# start of DATASET EXCERPTS
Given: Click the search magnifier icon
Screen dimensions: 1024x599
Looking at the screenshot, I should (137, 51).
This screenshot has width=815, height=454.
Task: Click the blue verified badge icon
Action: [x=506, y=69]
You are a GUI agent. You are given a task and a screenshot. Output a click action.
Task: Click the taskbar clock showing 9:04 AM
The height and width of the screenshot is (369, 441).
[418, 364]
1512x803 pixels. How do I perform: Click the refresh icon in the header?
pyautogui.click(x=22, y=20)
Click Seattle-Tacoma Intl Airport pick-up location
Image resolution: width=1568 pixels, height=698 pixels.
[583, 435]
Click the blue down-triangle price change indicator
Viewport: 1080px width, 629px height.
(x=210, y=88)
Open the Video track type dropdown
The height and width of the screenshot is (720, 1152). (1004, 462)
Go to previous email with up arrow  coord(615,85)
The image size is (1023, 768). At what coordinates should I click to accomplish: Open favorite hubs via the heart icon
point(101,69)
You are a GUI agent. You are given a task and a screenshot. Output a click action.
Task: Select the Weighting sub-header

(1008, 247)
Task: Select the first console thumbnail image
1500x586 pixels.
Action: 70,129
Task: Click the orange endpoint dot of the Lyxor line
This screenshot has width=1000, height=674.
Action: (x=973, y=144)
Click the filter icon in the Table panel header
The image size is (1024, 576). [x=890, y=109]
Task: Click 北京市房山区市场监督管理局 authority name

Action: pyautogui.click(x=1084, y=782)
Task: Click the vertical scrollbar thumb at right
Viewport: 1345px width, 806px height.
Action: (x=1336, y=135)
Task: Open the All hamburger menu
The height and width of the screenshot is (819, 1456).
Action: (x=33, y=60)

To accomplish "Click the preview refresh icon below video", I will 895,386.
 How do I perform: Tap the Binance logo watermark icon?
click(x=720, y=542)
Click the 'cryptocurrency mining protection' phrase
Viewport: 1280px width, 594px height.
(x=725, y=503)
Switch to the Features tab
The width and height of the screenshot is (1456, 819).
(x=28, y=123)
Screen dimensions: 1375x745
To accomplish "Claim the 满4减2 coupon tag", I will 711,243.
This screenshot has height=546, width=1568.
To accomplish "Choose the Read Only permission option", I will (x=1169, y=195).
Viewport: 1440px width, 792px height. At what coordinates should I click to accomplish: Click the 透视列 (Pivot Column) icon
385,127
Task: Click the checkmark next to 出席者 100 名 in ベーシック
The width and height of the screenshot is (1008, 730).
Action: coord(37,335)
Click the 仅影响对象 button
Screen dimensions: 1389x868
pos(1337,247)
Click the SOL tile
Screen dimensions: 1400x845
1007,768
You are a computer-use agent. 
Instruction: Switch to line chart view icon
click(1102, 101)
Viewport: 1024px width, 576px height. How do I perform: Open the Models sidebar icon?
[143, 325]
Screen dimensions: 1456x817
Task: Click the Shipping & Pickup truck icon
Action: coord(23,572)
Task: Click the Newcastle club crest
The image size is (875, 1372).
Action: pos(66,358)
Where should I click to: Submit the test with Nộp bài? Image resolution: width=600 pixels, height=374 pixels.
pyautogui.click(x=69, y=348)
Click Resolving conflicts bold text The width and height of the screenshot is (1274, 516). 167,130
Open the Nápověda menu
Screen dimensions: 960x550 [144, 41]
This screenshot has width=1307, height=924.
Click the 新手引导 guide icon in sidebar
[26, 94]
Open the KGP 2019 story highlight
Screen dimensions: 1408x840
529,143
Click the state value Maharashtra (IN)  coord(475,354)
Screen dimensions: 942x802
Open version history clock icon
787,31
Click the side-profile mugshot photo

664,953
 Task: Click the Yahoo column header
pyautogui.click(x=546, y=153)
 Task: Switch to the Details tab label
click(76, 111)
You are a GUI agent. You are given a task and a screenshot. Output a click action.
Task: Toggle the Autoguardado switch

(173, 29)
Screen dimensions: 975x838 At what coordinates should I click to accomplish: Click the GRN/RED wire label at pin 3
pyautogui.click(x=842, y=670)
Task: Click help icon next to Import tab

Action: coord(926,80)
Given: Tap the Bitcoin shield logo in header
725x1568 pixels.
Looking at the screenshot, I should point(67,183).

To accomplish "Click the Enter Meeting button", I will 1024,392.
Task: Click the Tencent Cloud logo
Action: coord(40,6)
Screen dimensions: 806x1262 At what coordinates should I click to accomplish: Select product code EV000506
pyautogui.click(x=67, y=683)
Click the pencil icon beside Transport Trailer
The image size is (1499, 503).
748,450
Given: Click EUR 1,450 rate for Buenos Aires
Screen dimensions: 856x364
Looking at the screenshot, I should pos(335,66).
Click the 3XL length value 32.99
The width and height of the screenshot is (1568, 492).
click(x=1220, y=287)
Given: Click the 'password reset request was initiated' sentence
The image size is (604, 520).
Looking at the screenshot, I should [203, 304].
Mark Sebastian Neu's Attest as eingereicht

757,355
# end of DATASET EXCERPTS
Reproduce every item above line for line, changing nothing.

■ RESULT OF THIS EXERCISE
Given: Click the search magnifier icon
Screen dimensions: 1024x599
Looking at the screenshot, I should (137, 51).
This screenshot has width=815, height=454.
Task: Click the blue verified badge icon
Action: [x=506, y=69]
You are a GUI agent. You are given a task and a screenshot. Output a click action.
Task: Click the taskbar clock showing 9:04 AM
The height and width of the screenshot is (369, 441).
[418, 364]
1512x803 pixels. How do I perform: Click the refresh icon in the header?
pyautogui.click(x=22, y=20)
Click Seattle-Tacoma Intl Airport pick-up location
Image resolution: width=1568 pixels, height=698 pixels.
[583, 435]
Click the blue down-triangle price change indicator
Viewport: 1080px width, 629px height.
(x=210, y=88)
Open the Video track type dropdown
The height and width of the screenshot is (720, 1152). (1004, 462)
Go to previous email with up arrow  coord(615,85)
The image size is (1023, 768). At what coordinates should I click to accomplish: Open favorite hubs via the heart icon
point(101,69)
You are a GUI agent. You are given a task and a screenshot. Output a click action.
Task: Select the Weighting sub-header

(1008, 247)
Task: Select the first console thumbnail image
1500x586 pixels.
Action: 70,129
Task: Click the orange endpoint dot of the Lyxor line
This screenshot has width=1000, height=674.
Action: (x=973, y=144)
Click the filter icon in the Table panel header
The image size is (1024, 576). [x=890, y=109]
Task: Click 北京市房山区市场监督管理局 authority name

Action: pyautogui.click(x=1084, y=782)
Task: Click the vertical scrollbar thumb at right
Viewport: 1345px width, 806px height.
Action: (x=1336, y=135)
Task: Open the All hamburger menu
The height and width of the screenshot is (819, 1456).
Action: (x=33, y=60)

To accomplish "Click the preview refresh icon below video", I will 895,386.
 How do I perform: Tap the Binance logo watermark icon?
click(x=720, y=542)
Click the 'cryptocurrency mining protection' phrase
Viewport: 1280px width, 594px height.
(x=725, y=503)
Switch to the Features tab
The width and height of the screenshot is (1456, 819).
(x=28, y=123)
Screen dimensions: 1375x745
To accomplish "Claim the 满4减2 coupon tag", I will 711,243.
This screenshot has height=546, width=1568.
To accomplish "Choose the Read Only permission option", I will (x=1169, y=195).
Viewport: 1440px width, 792px height. At what coordinates should I click to accomplish: Click the 透视列 (Pivot Column) icon
385,127
Task: Click the checkmark next to 出席者 100 名 in ベーシック
The width and height of the screenshot is (1008, 730).
Action: coord(37,335)
Click the 仅影响对象 button
Screen dimensions: 1389x868
pos(1337,247)
Click the SOL tile
Screen dimensions: 1400x845
1007,768
You are a computer-use agent. 
Instruction: Switch to line chart view icon
click(1102, 101)
Viewport: 1024px width, 576px height. How do I perform: Open the Models sidebar icon?
[143, 325]
Screen dimensions: 1456x817
Task: Click the Shipping & Pickup truck icon
Action: coord(23,572)
Task: Click the Newcastle club crest
The image size is (875, 1372).
Action: pos(66,358)
Where should I click to: Submit the test with Nộp bài? Image resolution: width=600 pixels, height=374 pixels.
pyautogui.click(x=69, y=348)
Click Resolving conflicts bold text The width and height of the screenshot is (1274, 516). 167,130
Open the Nápověda menu
Screen dimensions: 960x550 [144, 41]
This screenshot has width=1307, height=924.
Click the 新手引导 guide icon in sidebar
[26, 94]
Open the KGP 2019 story highlight
Screen dimensions: 1408x840
529,143
Click the state value Maharashtra (IN)  coord(475,354)
Screen dimensions: 942x802
Open version history clock icon
787,31
Click the side-profile mugshot photo

664,953
 Task: Click the Yahoo column header
pyautogui.click(x=546, y=153)
 Task: Switch to the Details tab label
click(76, 111)
You are a GUI agent. You are given a task and a screenshot. Output a click action.
Task: Toggle the Autoguardado switch

(173, 29)
Screen dimensions: 975x838 At what coordinates should I click to accomplish: Click the GRN/RED wire label at pin 3
pyautogui.click(x=842, y=670)
Task: Click help icon next to Import tab

Action: coord(926,80)
Given: Tap the Bitcoin shield logo in header
725x1568 pixels.
Looking at the screenshot, I should point(67,183).

To accomplish "Click the Enter Meeting button", I will 1024,392.
Task: Click the Tencent Cloud logo
Action: coord(40,6)
Screen dimensions: 806x1262 At what coordinates should I click to accomplish: Select product code EV000506
pyautogui.click(x=67, y=683)
Click the pencil icon beside Transport Trailer
The image size is (1499, 503).
748,450
Given: Click EUR 1,450 rate for Buenos Aires
Screen dimensions: 856x364
Looking at the screenshot, I should pos(335,66).
Click the 3XL length value 32.99
The width and height of the screenshot is (1568, 492).
click(x=1220, y=287)
Given: Click the 'password reset request was initiated' sentence
The image size is (604, 520).
Looking at the screenshot, I should [203, 304].
Mark Sebastian Neu's Attest as eingereicht

757,355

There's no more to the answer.